(Records drawn from a dataset)
=-=-=

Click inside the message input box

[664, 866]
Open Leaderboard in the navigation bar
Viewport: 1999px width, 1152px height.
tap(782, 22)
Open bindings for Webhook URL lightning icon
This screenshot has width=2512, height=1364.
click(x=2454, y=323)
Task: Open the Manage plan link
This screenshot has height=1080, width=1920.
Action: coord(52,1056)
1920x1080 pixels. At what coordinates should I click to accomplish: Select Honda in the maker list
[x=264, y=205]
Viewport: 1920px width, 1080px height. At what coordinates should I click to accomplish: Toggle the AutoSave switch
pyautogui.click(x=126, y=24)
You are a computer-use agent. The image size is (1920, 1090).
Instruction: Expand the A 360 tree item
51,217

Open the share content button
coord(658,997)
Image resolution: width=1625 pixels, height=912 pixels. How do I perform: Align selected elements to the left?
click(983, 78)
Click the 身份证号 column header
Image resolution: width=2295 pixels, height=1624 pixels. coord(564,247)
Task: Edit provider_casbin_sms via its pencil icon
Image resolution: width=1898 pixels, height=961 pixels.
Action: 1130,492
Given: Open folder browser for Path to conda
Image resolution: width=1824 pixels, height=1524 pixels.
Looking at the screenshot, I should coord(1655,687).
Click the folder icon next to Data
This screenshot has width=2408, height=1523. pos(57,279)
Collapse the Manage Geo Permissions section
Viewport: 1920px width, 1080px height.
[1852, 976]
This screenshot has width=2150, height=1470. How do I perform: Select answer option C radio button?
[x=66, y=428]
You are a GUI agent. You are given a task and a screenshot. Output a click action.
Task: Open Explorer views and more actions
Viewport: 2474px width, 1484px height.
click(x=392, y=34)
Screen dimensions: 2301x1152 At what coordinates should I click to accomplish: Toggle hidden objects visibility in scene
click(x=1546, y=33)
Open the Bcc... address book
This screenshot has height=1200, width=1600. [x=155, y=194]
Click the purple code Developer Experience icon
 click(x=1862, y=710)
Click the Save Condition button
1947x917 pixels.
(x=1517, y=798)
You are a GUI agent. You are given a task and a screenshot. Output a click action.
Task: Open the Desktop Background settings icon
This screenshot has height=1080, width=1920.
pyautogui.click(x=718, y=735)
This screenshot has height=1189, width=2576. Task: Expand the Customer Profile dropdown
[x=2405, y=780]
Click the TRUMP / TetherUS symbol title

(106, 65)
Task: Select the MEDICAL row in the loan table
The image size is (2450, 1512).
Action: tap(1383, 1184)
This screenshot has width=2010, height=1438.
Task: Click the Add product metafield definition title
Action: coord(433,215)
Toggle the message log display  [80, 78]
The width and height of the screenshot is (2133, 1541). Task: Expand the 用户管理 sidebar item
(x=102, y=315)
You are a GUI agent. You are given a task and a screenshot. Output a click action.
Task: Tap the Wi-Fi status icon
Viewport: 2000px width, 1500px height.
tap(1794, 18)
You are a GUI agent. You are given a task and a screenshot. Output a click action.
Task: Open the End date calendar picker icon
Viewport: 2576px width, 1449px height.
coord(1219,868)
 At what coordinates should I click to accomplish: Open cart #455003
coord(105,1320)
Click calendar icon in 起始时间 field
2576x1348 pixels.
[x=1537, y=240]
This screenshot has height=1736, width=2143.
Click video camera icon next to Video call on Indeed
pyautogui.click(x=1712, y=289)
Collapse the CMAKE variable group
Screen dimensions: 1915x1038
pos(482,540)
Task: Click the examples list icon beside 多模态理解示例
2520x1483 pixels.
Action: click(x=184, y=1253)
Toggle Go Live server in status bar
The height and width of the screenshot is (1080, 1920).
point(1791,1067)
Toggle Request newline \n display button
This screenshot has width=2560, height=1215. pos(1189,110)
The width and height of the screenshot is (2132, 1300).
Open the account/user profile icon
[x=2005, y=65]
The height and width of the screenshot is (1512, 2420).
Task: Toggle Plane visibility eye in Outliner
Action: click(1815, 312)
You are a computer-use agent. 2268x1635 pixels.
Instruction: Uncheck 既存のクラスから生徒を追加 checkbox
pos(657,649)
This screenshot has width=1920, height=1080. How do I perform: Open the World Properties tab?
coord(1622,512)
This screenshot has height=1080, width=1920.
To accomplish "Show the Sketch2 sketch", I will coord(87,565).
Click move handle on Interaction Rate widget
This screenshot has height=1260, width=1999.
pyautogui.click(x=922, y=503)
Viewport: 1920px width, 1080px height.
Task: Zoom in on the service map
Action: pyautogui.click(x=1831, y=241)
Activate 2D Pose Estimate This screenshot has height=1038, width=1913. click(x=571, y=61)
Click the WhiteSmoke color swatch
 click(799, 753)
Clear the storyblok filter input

=-=-=

Aim of the exercise: Exactly as they are written, print the entries again.

Answer to this exercise:
Click inside the message input box

[664, 866]
Open Leaderboard in the navigation bar
Viewport: 1999px width, 1152px height.
tap(782, 22)
Open bindings for Webhook URL lightning icon
This screenshot has width=2512, height=1364.
click(x=2454, y=323)
Task: Open the Manage plan link
This screenshot has height=1080, width=1920.
Action: coord(52,1056)
1920x1080 pixels. At what coordinates should I click to accomplish: Select Honda in the maker list
[x=264, y=205]
Viewport: 1920px width, 1080px height. At what coordinates should I click to accomplish: Toggle the AutoSave switch
pyautogui.click(x=126, y=24)
You are a computer-use agent. The image size is (1920, 1090).
Instruction: Expand the A 360 tree item
51,217

Open the share content button
coord(658,997)
Image resolution: width=1625 pixels, height=912 pixels. How do I perform: Align selected elements to the left?
click(983, 78)
Click the 身份证号 column header
Image resolution: width=2295 pixels, height=1624 pixels. coord(564,247)
Task: Edit provider_casbin_sms via its pencil icon
Image resolution: width=1898 pixels, height=961 pixels.
Action: 1130,492
Given: Open folder browser for Path to conda
Image resolution: width=1824 pixels, height=1524 pixels.
Looking at the screenshot, I should coord(1655,687).
Click the folder icon next to Data
This screenshot has width=2408, height=1523. pos(57,279)
Collapse the Manage Geo Permissions section
Viewport: 1920px width, 1080px height.
[1852, 976]
This screenshot has width=2150, height=1470. How do I perform: Select answer option C radio button?
[x=66, y=428]
You are a GUI agent. You are given a task and a screenshot. Output a click action.
Task: Open Explorer views and more actions
Viewport: 2474px width, 1484px height.
click(x=392, y=34)
Screen dimensions: 2301x1152 At what coordinates should I click to accomplish: Toggle hidden objects visibility in scene
click(x=1546, y=33)
Open the Bcc... address book
This screenshot has height=1200, width=1600. [x=155, y=194]
Click the purple code Developer Experience icon
 click(x=1862, y=710)
Click the Save Condition button
1947x917 pixels.
(x=1517, y=798)
You are a GUI agent. You are given a task and a screenshot. Output a click action.
Task: Open the Desktop Background settings icon
This screenshot has height=1080, width=1920.
pyautogui.click(x=718, y=735)
This screenshot has height=1189, width=2576. Task: Expand the Customer Profile dropdown
[x=2405, y=780]
Click the TRUMP / TetherUS symbol title

(106, 65)
Task: Select the MEDICAL row in the loan table
The image size is (2450, 1512).
Action: tap(1383, 1184)
This screenshot has width=2010, height=1438.
Task: Click the Add product metafield definition title
Action: coord(433,215)
Toggle the message log display  [80, 78]
The width and height of the screenshot is (2133, 1541). Task: Expand the 用户管理 sidebar item
(x=102, y=315)
You are a GUI agent. You are given a task and a screenshot. Output a click action.
Task: Tap the Wi-Fi status icon
Viewport: 2000px width, 1500px height.
tap(1794, 18)
You are a GUI agent. You are given a task and a screenshot. Output a click action.
Task: Open the End date calendar picker icon
Viewport: 2576px width, 1449px height.
coord(1219,868)
 At what coordinates should I click to accomplish: Open cart #455003
coord(105,1320)
Click calendar icon in 起始时间 field
2576x1348 pixels.
[x=1537, y=240]
This screenshot has height=1736, width=2143.
Click video camera icon next to Video call on Indeed
pyautogui.click(x=1712, y=289)
Collapse the CMAKE variable group
Screen dimensions: 1915x1038
pos(482,540)
Task: Click the examples list icon beside 多模态理解示例
2520x1483 pixels.
Action: click(x=184, y=1253)
Toggle Go Live server in status bar
The height and width of the screenshot is (1080, 1920).
point(1791,1067)
Toggle Request newline \n display button
This screenshot has width=2560, height=1215. pos(1189,110)
The width and height of the screenshot is (2132, 1300).
Open the account/user profile icon
[x=2005, y=65]
The height and width of the screenshot is (1512, 2420).
Task: Toggle Plane visibility eye in Outliner
Action: click(1815, 312)
You are a computer-use agent. 2268x1635 pixels.
Instruction: Uncheck 既存のクラスから生徒を追加 checkbox
pos(657,649)
This screenshot has width=1920, height=1080. How do I perform: Open the World Properties tab?
coord(1622,512)
This screenshot has height=1080, width=1920.
To accomplish "Show the Sketch2 sketch", I will coord(87,565).
Click move handle on Interaction Rate widget
This screenshot has height=1260, width=1999.
pyautogui.click(x=922, y=503)
Viewport: 1920px width, 1080px height.
Task: Zoom in on the service map
Action: pyautogui.click(x=1831, y=241)
Activate 2D Pose Estimate This screenshot has height=1038, width=1913. click(x=571, y=61)
Click the WhiteSmoke color swatch
 click(799, 753)
Clear the storyblok filter input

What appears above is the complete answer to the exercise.